The Gimlet. The perfectly uncomplicated, underappreciated gin classic with a history far more complex than the simplicity of the cocktail would suggest. In recent years it seems the daiquiri—nothing more than a rum gimlet—has become the bartender’s handshake. But we would like to lobby for the resurgence of the gimlet, a cocktail that not only lets a gin as rich as Brockmans truly shine, but also one with a great story to tell—depending, of course, on if you believe it.

Way back in 1867, the British government passed the Merchant Shipping Act, which required that every sailor in the British navy get a daily ration of lime juice to combat scurvy. Now, we know that the Brits have a penchant for mixing their medicine with gin (gin and tonic, anyone?) so unsurprisingly, sailors began taking their daily ration with a side of gin. The story goes, a military surgeon named Rear-Admiral Sir Thomas Desmond Gimlette endorsed such a combination, granting legitimacy to the mixture as well as, perhaps, its name. The Gimlet was born.
Around the same time, a Scottish entrepreneur named Lochlan Rose patented the world’s first fruit concentrate, Rose’s Lime Cordial. If the name sounds at all familiar, it is the same Rose’s Lime Juice that may be gathering dust in your local supermarket’s drink mixers section, the infamous “fake” lime juice that no self-respecting bartender would touch with a ten-foot pole. But back when scurvy was a real threat the Cordial was just lime juice and sugar, nothing fake about it.

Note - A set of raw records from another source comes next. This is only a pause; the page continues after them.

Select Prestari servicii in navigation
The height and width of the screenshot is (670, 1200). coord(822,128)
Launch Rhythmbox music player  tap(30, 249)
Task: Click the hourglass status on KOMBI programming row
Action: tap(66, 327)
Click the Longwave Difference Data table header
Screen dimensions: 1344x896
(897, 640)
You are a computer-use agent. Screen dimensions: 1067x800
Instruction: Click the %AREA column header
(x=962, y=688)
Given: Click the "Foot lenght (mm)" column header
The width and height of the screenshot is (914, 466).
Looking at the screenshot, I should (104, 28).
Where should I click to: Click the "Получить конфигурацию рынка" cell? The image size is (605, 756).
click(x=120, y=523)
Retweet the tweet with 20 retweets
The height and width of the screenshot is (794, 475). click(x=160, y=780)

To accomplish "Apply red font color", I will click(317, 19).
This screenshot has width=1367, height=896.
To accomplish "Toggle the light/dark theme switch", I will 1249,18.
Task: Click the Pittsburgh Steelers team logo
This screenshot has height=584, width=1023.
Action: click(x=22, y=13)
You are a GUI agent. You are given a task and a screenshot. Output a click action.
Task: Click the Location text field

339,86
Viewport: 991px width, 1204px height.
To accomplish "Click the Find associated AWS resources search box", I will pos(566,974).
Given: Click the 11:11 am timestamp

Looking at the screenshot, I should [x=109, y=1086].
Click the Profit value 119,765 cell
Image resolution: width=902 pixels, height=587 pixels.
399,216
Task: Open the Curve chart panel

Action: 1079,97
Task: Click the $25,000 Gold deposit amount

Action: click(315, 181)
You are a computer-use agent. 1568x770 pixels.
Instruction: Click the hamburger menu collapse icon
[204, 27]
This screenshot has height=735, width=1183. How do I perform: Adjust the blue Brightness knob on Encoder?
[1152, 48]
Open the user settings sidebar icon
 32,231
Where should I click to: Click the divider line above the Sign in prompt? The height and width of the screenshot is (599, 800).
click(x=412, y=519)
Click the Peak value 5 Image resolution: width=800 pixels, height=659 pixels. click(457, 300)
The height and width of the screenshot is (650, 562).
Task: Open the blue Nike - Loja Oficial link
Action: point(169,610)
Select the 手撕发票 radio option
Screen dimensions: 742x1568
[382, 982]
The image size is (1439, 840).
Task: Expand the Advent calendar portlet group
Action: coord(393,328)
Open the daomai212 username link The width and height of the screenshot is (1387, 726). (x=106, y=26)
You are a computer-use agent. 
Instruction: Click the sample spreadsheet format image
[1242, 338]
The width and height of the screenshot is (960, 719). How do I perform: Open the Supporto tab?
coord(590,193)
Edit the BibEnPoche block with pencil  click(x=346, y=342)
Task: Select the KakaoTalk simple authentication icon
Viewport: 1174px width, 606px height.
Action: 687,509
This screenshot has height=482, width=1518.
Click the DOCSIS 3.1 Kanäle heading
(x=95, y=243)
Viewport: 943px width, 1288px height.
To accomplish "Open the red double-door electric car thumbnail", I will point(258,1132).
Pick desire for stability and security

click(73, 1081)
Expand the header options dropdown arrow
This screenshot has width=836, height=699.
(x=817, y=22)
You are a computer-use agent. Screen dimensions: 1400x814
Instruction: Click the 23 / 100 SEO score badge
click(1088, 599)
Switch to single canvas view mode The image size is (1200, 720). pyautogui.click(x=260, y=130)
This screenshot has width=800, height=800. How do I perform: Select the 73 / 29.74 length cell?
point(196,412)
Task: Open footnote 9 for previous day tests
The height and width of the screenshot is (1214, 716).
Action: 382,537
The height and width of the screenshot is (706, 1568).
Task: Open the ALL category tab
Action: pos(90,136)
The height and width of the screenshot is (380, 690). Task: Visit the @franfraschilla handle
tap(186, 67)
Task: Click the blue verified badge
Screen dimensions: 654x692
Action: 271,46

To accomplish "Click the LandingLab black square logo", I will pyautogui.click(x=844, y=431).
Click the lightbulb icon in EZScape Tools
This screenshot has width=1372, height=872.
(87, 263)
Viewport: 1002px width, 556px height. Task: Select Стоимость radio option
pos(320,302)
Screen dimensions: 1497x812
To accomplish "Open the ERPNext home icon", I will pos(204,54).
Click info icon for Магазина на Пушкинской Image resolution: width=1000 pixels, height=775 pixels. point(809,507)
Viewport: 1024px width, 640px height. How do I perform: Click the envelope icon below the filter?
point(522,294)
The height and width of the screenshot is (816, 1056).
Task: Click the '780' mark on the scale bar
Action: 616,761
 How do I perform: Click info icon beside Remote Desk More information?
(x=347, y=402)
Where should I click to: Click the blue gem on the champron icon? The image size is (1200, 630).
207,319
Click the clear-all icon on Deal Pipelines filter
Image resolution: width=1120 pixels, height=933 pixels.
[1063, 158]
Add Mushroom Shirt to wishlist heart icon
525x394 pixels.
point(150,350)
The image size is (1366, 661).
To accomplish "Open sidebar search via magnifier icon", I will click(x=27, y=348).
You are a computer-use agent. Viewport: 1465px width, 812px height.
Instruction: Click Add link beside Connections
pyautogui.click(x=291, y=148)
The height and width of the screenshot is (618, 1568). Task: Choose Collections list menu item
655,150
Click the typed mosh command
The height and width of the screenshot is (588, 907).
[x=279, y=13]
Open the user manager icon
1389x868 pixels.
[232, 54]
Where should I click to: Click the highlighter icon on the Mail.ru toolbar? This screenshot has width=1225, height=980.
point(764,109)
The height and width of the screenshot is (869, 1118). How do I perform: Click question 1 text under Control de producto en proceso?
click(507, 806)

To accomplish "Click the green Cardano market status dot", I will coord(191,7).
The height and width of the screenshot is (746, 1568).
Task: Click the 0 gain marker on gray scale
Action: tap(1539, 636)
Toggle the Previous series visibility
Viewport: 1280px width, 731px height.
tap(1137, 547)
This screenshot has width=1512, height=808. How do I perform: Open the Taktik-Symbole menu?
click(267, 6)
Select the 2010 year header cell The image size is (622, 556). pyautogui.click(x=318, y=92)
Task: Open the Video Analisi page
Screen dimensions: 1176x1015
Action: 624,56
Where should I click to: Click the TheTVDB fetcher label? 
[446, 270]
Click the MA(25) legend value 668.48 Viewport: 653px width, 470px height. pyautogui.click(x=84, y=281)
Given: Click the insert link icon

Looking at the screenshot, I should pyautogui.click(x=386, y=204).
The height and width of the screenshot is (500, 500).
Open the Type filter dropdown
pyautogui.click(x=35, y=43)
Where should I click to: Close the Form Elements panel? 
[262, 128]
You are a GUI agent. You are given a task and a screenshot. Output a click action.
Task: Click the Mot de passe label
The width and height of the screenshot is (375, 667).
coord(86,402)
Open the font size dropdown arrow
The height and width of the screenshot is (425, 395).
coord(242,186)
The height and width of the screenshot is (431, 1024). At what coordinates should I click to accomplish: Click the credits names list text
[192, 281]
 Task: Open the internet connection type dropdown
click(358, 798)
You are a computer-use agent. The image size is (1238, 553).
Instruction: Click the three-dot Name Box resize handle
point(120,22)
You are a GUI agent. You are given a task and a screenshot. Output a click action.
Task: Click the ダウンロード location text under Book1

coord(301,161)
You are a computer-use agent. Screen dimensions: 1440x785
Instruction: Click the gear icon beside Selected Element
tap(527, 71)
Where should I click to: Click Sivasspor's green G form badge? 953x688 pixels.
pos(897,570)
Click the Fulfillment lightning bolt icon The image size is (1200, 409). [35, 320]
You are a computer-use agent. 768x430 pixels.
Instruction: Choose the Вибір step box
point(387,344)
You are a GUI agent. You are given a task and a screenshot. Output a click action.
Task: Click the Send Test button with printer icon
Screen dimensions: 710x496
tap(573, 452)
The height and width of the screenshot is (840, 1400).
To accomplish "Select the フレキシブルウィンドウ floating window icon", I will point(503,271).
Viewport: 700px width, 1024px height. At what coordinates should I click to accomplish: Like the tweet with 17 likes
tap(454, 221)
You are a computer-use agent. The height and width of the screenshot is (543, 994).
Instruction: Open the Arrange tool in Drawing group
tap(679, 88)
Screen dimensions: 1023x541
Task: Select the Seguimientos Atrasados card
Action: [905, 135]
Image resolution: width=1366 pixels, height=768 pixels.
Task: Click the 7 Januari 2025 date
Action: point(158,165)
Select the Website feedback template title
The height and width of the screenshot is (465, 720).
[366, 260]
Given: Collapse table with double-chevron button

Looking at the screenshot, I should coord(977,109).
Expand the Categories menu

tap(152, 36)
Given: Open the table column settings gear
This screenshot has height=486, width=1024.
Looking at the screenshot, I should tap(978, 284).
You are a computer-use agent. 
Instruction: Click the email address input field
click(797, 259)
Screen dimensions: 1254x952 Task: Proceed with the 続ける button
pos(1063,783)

The first written iteration of the Gimlet shows up in 1922, in the oft-referenced Harry’s ABC of Mixing Cocktails by Harry MacElhone of the still-standing Harry’s New York Bar in Paris. (If the name is familiar to you, we travelled here when tracing the history of the French 75.) In this recipe, Harry calls for equal parts gin and Rose’s Lime Cordial, and it is because of this that many cocktail historians swear by this original recipe, even today.
That said, Rose’s Lime Juice isn’t today what it used to be, and most bartenders see it as a relic of a time when bars weren’t using fresh juices or syrups. The intrepid bartenders might make their own lime cordial, which involves cooking lime juice with sugar and lime zest. Alternatively, the common recipe for the gimlet is as follows:
- 2 oz/60 ml gin (Brockmans, of course)
- 1 oz/30 ml lime juice
- 1 oz/30 ml simple syrup

Some play with the amounts, but the ratio is pretty much the same: 2-1-1. But since this is a time-tested classic, as we know from others, it is a beautiful recipe to riff on. Muddle cucumber before you add any ingredients and it becomes a South Side. Muddle cucumber and mint and it becomes an East Side. Serve it in a highball topped with seltzer and it becomes a Rickey. The options are almost endless—muddle fruit and/or herbs, switch out the simple syrup for any herb/fruit/spiced syrup, knock down the amount of gin and add a lower-ABV modifier like a fruit liqueur or an amaro. Just make sure, as you do all of this, that you keep in mind the botanicals in the gin—they’re there to help you. Now get out there and make yourself a gimlet.